Items from a data source
— BEGIN —

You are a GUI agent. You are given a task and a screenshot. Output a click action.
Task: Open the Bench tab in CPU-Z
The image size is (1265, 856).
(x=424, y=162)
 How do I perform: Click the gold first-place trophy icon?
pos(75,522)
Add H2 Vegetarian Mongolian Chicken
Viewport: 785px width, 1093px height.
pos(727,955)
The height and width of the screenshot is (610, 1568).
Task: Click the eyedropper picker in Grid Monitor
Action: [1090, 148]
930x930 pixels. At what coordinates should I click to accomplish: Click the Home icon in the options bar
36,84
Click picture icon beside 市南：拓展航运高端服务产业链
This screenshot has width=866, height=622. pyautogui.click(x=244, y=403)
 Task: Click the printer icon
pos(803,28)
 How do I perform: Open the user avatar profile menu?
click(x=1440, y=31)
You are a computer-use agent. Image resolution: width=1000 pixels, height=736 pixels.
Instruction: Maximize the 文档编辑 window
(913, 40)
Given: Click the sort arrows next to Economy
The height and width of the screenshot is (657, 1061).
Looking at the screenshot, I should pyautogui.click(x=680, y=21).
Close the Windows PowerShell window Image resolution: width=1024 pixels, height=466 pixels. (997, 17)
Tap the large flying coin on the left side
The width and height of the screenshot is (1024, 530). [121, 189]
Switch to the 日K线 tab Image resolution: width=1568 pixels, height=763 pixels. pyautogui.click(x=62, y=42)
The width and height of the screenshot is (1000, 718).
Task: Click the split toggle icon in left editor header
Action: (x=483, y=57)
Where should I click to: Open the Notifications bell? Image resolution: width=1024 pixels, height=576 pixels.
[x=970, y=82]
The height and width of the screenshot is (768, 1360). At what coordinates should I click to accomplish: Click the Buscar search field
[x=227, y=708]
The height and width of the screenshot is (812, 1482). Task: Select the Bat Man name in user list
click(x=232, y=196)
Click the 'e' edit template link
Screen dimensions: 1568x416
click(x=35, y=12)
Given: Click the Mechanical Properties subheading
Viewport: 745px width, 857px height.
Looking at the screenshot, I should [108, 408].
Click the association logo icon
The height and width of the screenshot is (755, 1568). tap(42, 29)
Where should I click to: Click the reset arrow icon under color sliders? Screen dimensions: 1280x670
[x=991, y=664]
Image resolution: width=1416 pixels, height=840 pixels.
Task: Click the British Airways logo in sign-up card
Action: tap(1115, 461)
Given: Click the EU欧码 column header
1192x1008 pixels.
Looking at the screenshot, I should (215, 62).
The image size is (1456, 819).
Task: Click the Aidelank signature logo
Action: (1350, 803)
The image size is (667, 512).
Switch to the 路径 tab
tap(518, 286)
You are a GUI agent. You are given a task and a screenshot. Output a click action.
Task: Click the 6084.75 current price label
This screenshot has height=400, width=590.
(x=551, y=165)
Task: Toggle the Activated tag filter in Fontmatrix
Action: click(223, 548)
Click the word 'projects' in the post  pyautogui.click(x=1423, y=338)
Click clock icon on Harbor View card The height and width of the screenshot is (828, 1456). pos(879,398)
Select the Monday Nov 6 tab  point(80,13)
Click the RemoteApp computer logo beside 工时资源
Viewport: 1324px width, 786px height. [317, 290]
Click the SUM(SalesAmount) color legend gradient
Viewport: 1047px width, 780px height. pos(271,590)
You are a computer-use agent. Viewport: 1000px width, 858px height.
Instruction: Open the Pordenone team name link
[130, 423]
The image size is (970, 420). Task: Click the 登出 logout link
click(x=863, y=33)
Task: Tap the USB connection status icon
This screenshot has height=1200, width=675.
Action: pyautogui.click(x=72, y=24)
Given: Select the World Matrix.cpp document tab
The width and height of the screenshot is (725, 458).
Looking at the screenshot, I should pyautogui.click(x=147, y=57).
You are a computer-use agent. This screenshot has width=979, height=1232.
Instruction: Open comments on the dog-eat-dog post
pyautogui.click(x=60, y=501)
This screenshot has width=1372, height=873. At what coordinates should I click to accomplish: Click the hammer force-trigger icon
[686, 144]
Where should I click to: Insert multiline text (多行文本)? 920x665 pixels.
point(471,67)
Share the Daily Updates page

— END —

● **WHAT YOU ARE ASKED TO DO**: Please retype the part of the rows above that opens with the line containing "Task: Click the printer icon" and closes with the line containing "Action: (x=483, y=57)", including both of those lines.

● **SOLUTION TO THIS EXERCISE**:
 Task: Click the printer icon
pos(803,28)
 How do I perform: Open the user avatar profile menu?
click(x=1440, y=31)
You are a computer-use agent. Image resolution: width=1000 pixels, height=736 pixels.
Instruction: Maximize the 文档编辑 window
(913, 40)
Given: Click the sort arrows next to Economy
The height and width of the screenshot is (657, 1061).
Looking at the screenshot, I should pyautogui.click(x=680, y=21).
Close the Windows PowerShell window Image resolution: width=1024 pixels, height=466 pixels. (997, 17)
Tap the large flying coin on the left side
The width and height of the screenshot is (1024, 530). [121, 189]
Switch to the 日K线 tab Image resolution: width=1568 pixels, height=763 pixels. pyautogui.click(x=62, y=42)
The width and height of the screenshot is (1000, 718).
Task: Click the split toggle icon in left editor header
Action: (x=483, y=57)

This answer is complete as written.